To make it easy to locate prices relative to an AutoTrend price-channel, we provide two banding schemas: Named bands and Tenth Standard Deviation (TSD) bands. These divide the price-channels into bands, parallel to the trend line, that offer a simple way to both locate a price in a specified band, and to determine a price on a band boundary.

You can display either type of banding for any channel type (i.e. micro, short, medium or long) by configuring what is displayed in the Channel Style Settings. Also, either banding schema can be used in the constructs that provide channel data. TSD bands provide a more granular division of the channels but we prefer Named band because they provide an easy to remember reference scheme and discourage over-optimisation by using relatively broad bands.

Named Bands

The named bands schema is shown below. A name is given for each major band, which is then divided into two sub-bands: the inner and outer parts relative to the trend line. So the full name for a band might be e.g. Lower Turn Band (outer); or Upper Channel (inner).

The width of each band and the location of their edges can be set in AutoTrend Settings. Use the scheme’s band names to refer to the location of the price according to the band the price is in. Find prices levels in the channel by locating them using a band’s upper or lower edges. The turn-band is so named because most price-turns (i.e. peaks and troughs) should, ideally, land in or beyond these bands.
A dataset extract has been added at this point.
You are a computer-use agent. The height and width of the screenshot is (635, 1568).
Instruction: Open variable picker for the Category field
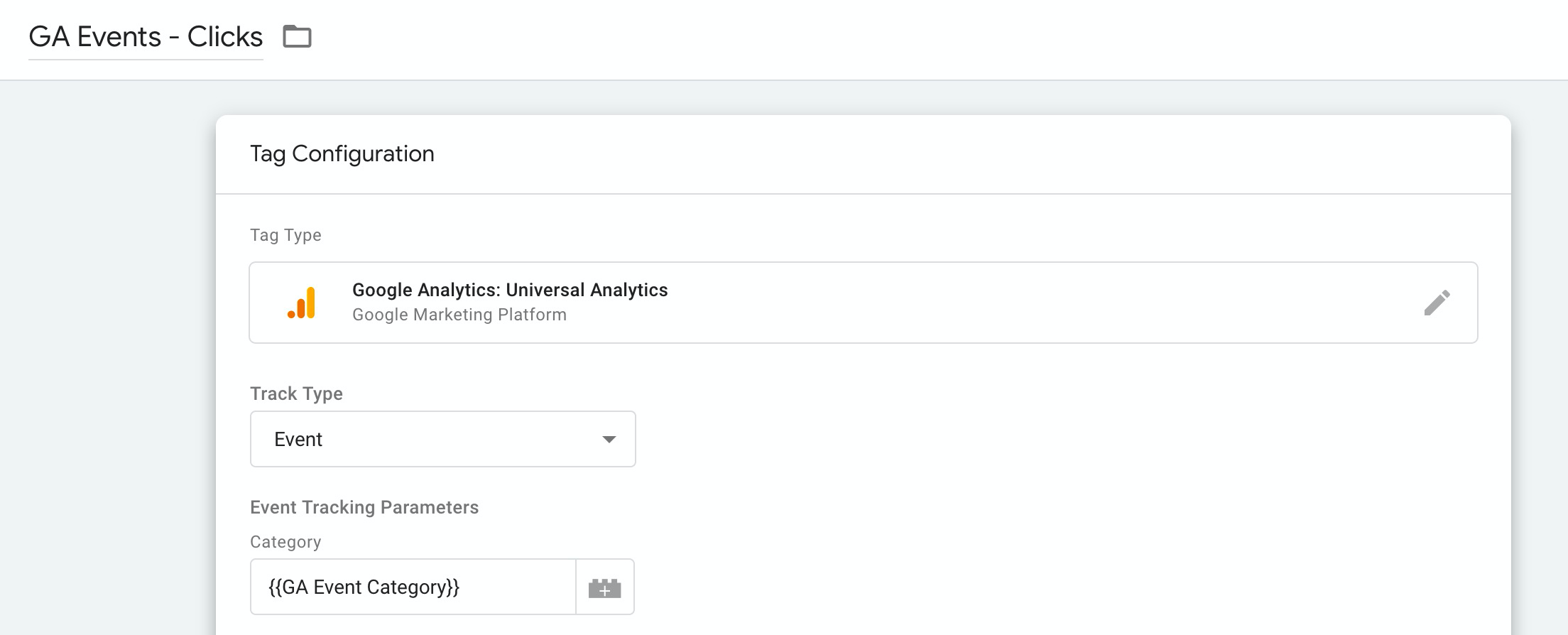(x=604, y=587)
The percentages shown for each band indicate the percentage of highest high prices and lowest low prices that landed in each band in the upper and lower half of the channel, respectively. These values were derived from testing every share in the LSE Shares list over a period of nearly 10 years with a market cap > £25M and with a price volatility > 0 and < 25 (so most of the ‘junk’ shares have been removed). If you wish, you can repeat this exercise using the ‘Trend, Price Swing & Turning Point Analysis’ section of the Test Dashboard’s AutoTrend Settings dialog.

Tenth Standard Deviation (TSD) Bands

Rather than using named bands, TSD bands divide the channel into 1/10 standard deviation bands on either side of the trend line:

Tenth Standard Deviation (TSD) bands provide a second way of subdividing price-channels, making it simple to determine the location of prices in the channels

TSD bands are referenced by their index – the bands immediately on either side of the trend line are indexed +1 / -1 and count outwards from there, so band +20 would be between 1.9 – 2.0 standard deviations above the trend line. Bands below the trend line have an increasingly negative index, while those above are increasingly positive. Like named bands, you can refer to the location of a price based on the band that the price is in and you can find the price at a point defined by a band’s upper or lower edges.

Highest & Lowest Band Tracking

One of the features of the banding system is that it tracks the lowest and highest band, in the upper and lower side of the channel, that was reached by the lowest low, or highest high price. This is useful for testing if the price has been in some band, at some point in the recent past, and has then reversed sufficiently far from that extreme, so as to confirm the turning point.

Once a lowest or highest band is found, that band is remembered until the price moves to the other side of the channel and then moves back across the trend-line to the same side (i.e. it crosses the trend-line twice). At that point the tracker is reset and starts looking for the next lowest or highest band, respectively.

For example, if the highest named band reached by the highest high price is the +19 TSD band, then that will be remembered until the price has descended below the trend-line into the lower channel and then reversed and crossed back above the trend-line. The tracker then resets and starts looking again for the highest band that is encountered next.